The legacy equipment uses ATDS to connect to the converter which then forwards the data over Ethernet. Since Ethernet is inherently unsecure, the ATDS-to-Ethernet converter should encrypt all Ethernet data, protecting the tactical data against network adversaries. Another challenge with Ethernet is that packets may drop before reaching their destinations when using a UDP based protocol. The ATDS-to-Ethernet converter may offer a redundant Ethernet capability to significantly increase network reliability. If one network path is not available, operation continues without delay or interruption on the surviving path.
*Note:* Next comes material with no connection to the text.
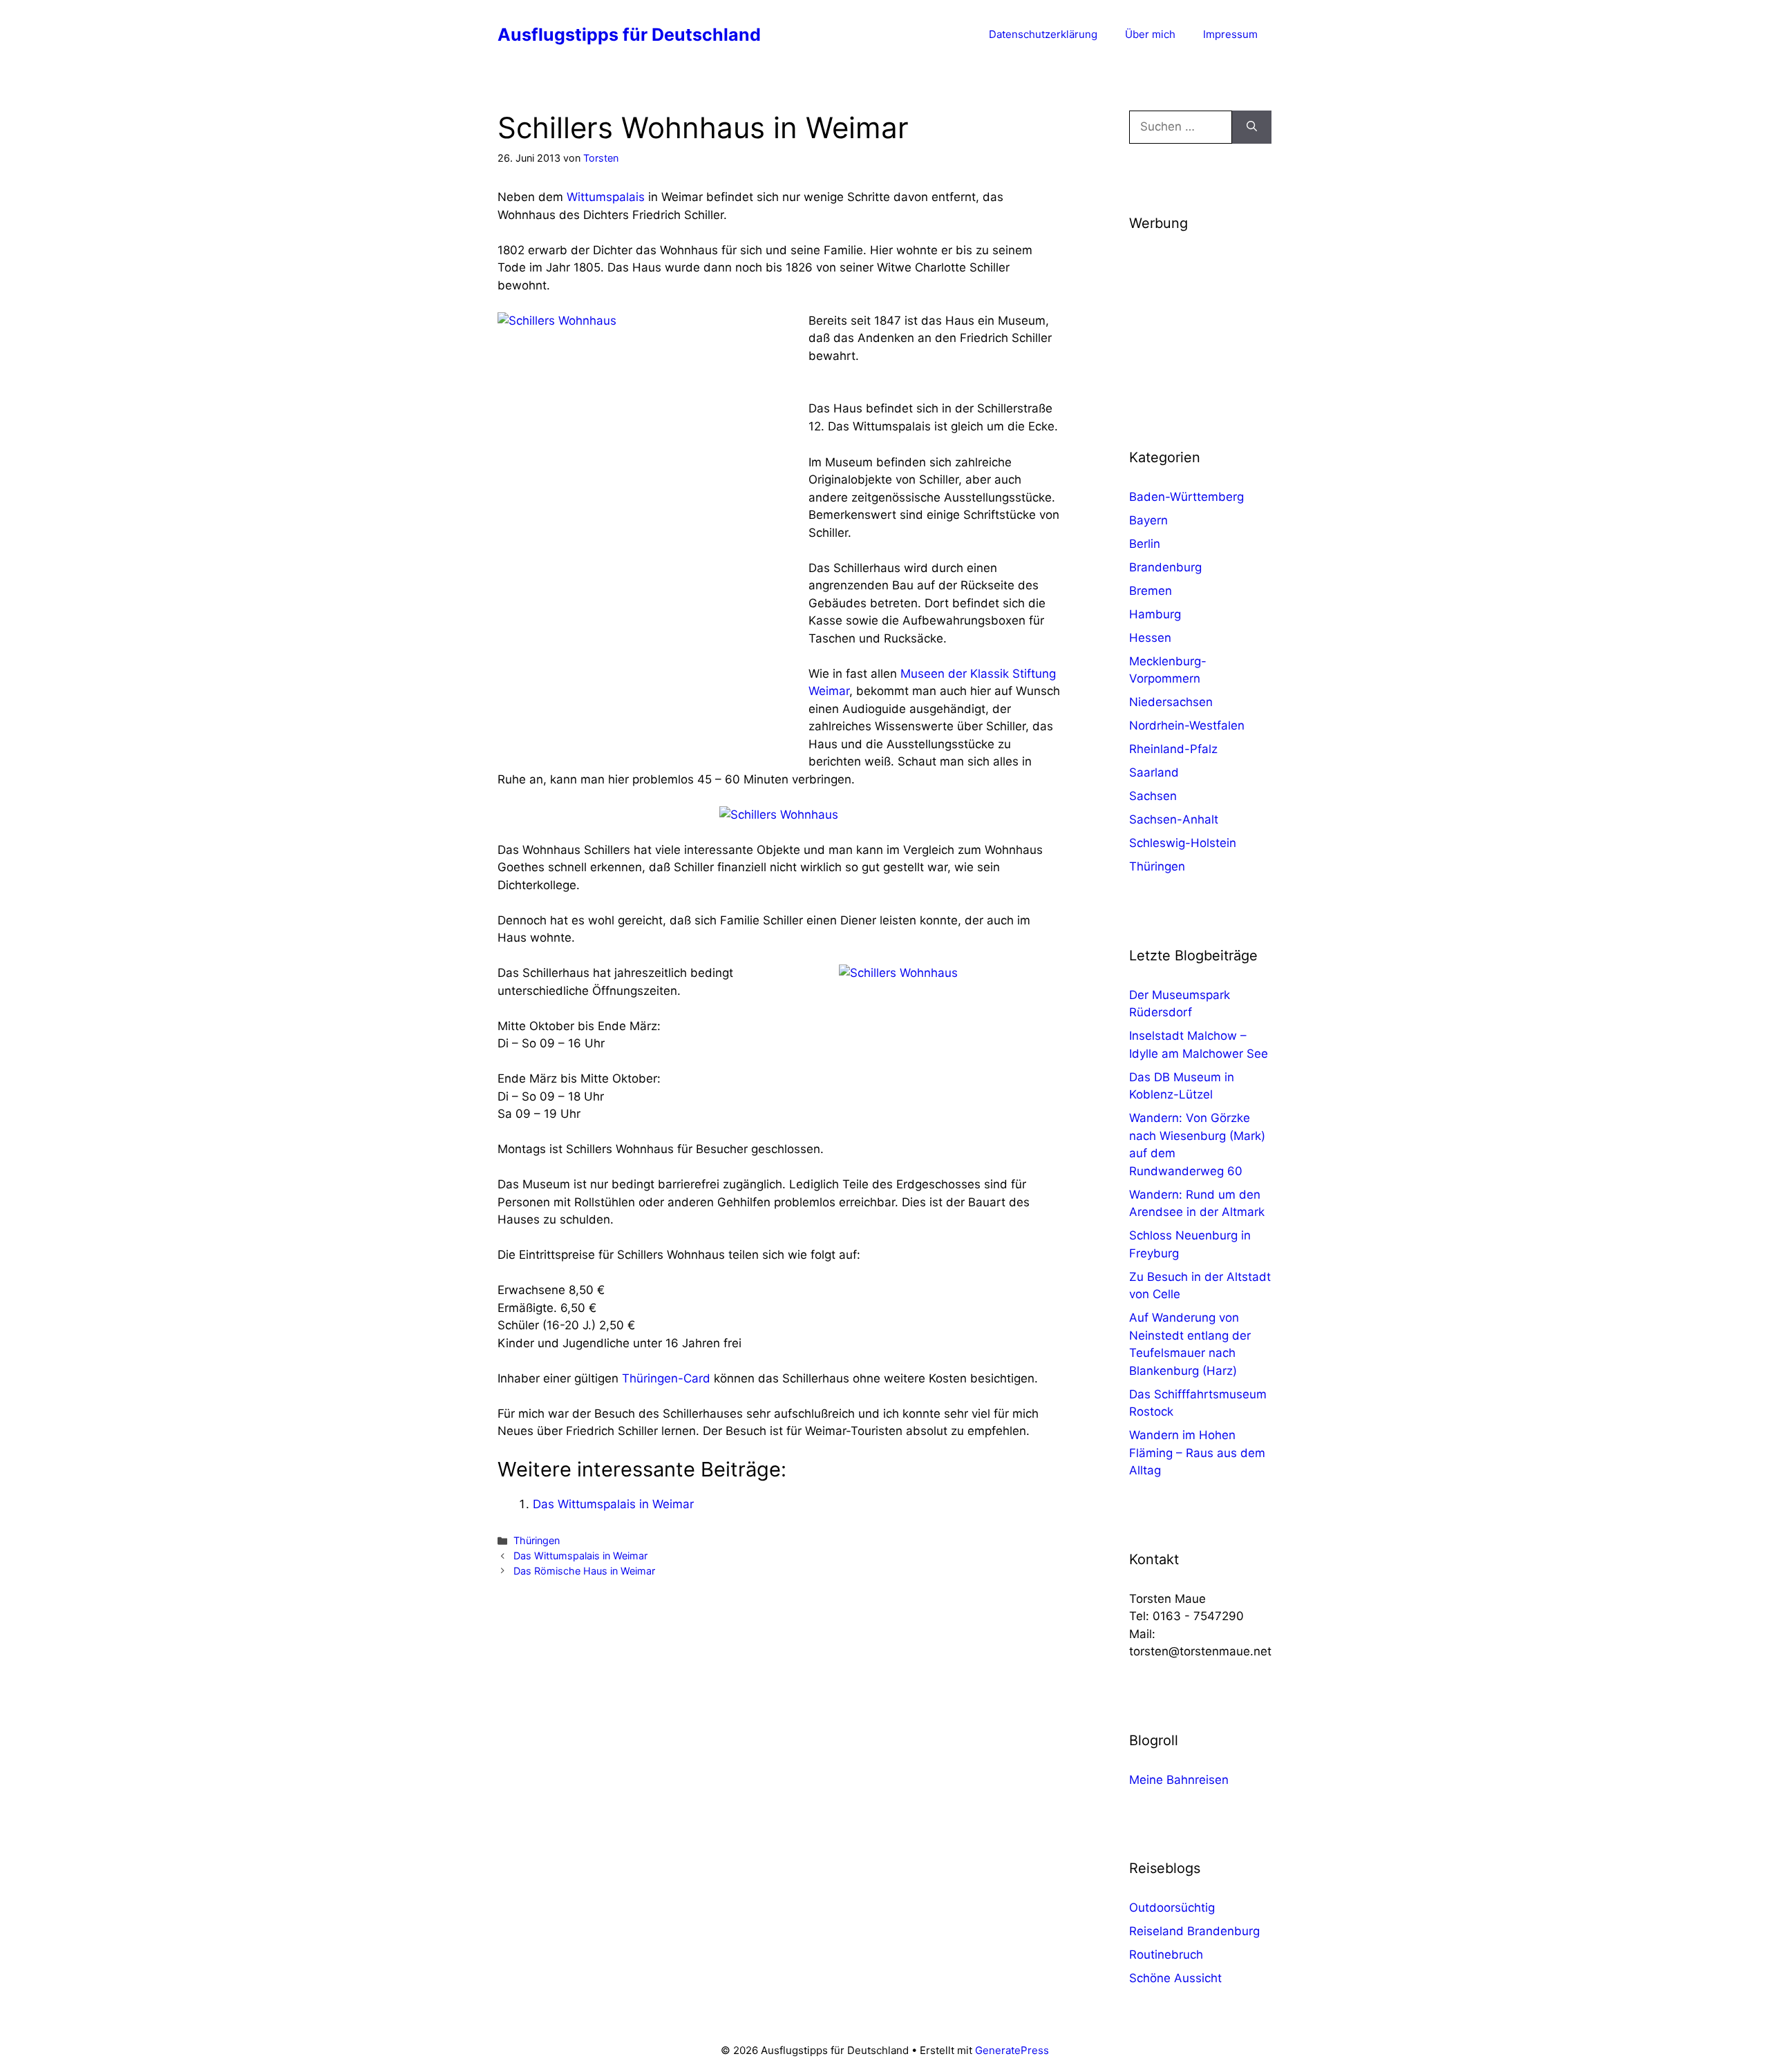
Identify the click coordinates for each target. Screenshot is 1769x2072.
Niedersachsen (1171, 702)
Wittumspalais (606, 197)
Due to signal degradation, short cables are typically used to connect ATDS equipment. Yet organizations may require linking two ATDS components separated by great distances. For example, the TDS and DTS may be located on opposite ends of an aircraft or in different rooms in a simulation laboratory. These hurdles can be overcome by bridging two ATDS-to-Ethernet converters through Ethernet, and then linking each converter to the ATDS equipment. ATDS data is translated to Ethernet packets on one converter and then translated back to ATDS on the second converter. The converters are typically mounted near the legacy equipment to make the ATDS cable run as short as possible. With this strategy, ATDS equipment that resides miles apart, even in different cities, can communicate with one another.
TDS and DTS equipment interfaces through ATDS or NTDS. Typically, legacy equipment has one interface but not the other, preventing for example an ATDS TDS from connecting directly to an NTDS DTS. However, organizations may desire to link this equipment, particularly if budget constraints prohibit procuring additional assets. One solution is to use an NTDS-to-ATDS bridge, which provides a transparent hardware and protocol conversion, allowing TDS and DTS equipment to communicate over heterogeneous data links.
Budget constraints extend the service life of legacy equipment and restrict acquisition of newer equipment. The U.S. military began replacing the Link-11 system in the early 1980s, yet legacy equipment is still being used and maintained. As militaries across the globe migrate toward open architecture communication interfaces such as Ethernet, solutions such as ATDS interface boards, ATDS-to-Ethernet converters, and NTDS-to-ATDS bridges can help organizations meet these challenges.